The Profiler

Xiu Xiu.
Xiu Xiu.

The Suspect: Xiu Xiu

This California experimental art-rock outfit has been challenging and entertaining audiences for almost 10 years. Fronted by singer-songwriter Jamie Stewart, the band’s most recent video (which featured band member Angela Seo vomiting on Stewart) made quite a splatter on the Internet.

Can Be Found: Grey Eagle on Friday, Sept. 9 at 9 p.m.

RIYD: Deerhoof, Black Moth Super Rainbow

You Should Go If: When arriving at any festival you make a beeline for face-painting booth; you use your webcam as a mirror; your rap sheet includes public urination, making crop circles on other people’s property and highjacking a hot-air balloon ride; you’ve been waiting all summer for … the Asheville Whole Animal Butchery Workshop.

The Suspect: Wick-It the Instigator

Andrew Owsley, aka Wick-It the Instigator, mashed together two of the top albums of 2010, The Black Keys’ Brothers and Big Boi’s Sir Luscious Left Foot: The Son of Chico Dusty and the results earned a shout out from Big Boi himself. You can download the album for free from Wick-It’s Soundcloud page.
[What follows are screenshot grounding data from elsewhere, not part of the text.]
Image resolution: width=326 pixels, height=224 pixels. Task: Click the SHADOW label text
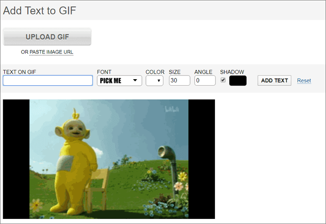[x=232, y=72]
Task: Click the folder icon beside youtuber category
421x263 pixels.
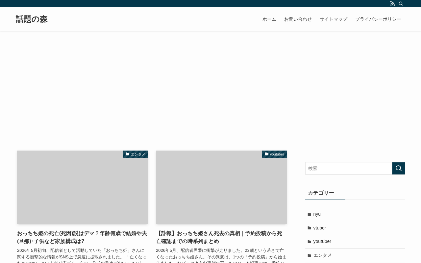Action: (310, 242)
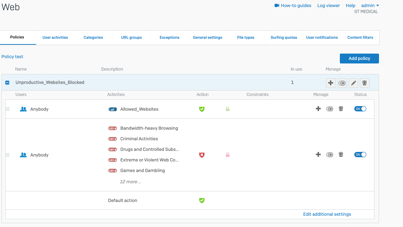403x227 pixels.
Task: Click the clone icon in the policy header row
Action: (342, 83)
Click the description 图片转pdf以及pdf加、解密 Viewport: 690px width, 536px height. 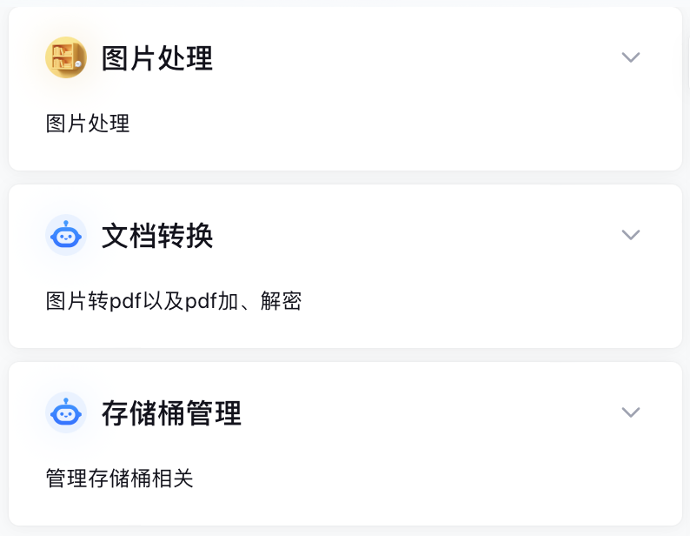coord(174,301)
Can Be Found: Pisgah Brewing on Friday, Sept. 9, late show.

RIYD: Girl Talk, Milkman, mash-ups

You Should Go If: Not even your closest friends know what your ears look like; your body wash/body spray/deodorant combo announces your impending entrance with the smells of wilderness, spicy freedom, ocean breeze, woodsy fruity citrus, regular freedom, palm trees, sunshine and fresh lime; you have a secret doodle notebook, re: what Beyonce and Jay-Z’s baby is going to look like; you’ve been waiting all summer for … your mom to agree to buy you that second pair of Ray-Bans.

The Suspect: Los Lonely Boys

Best known for their No.1 single, “Heaven,” and the double-platinum debut album, the three brothers from Texas play rock ‘n’ roll mixed with a little country and Latin. This spring, they released their seventh studio album, Rockpango.

Can Be Found: The Orange Peel on Tuesday, Sept. 13 at 9 p.m.

RIYD: The Allman Brothers Band, Eric Clapton.

You Should Go If: Disaster porn has replaced your addiction to shark porn; you’re working hard behind the scenes to make the Asheville Topless Rally a monthly event; “Smooth” is your go-to karaoke song closely followed by “Cocaine”; you’ve been waiting all summer for … the N.C. Mountain State Fair.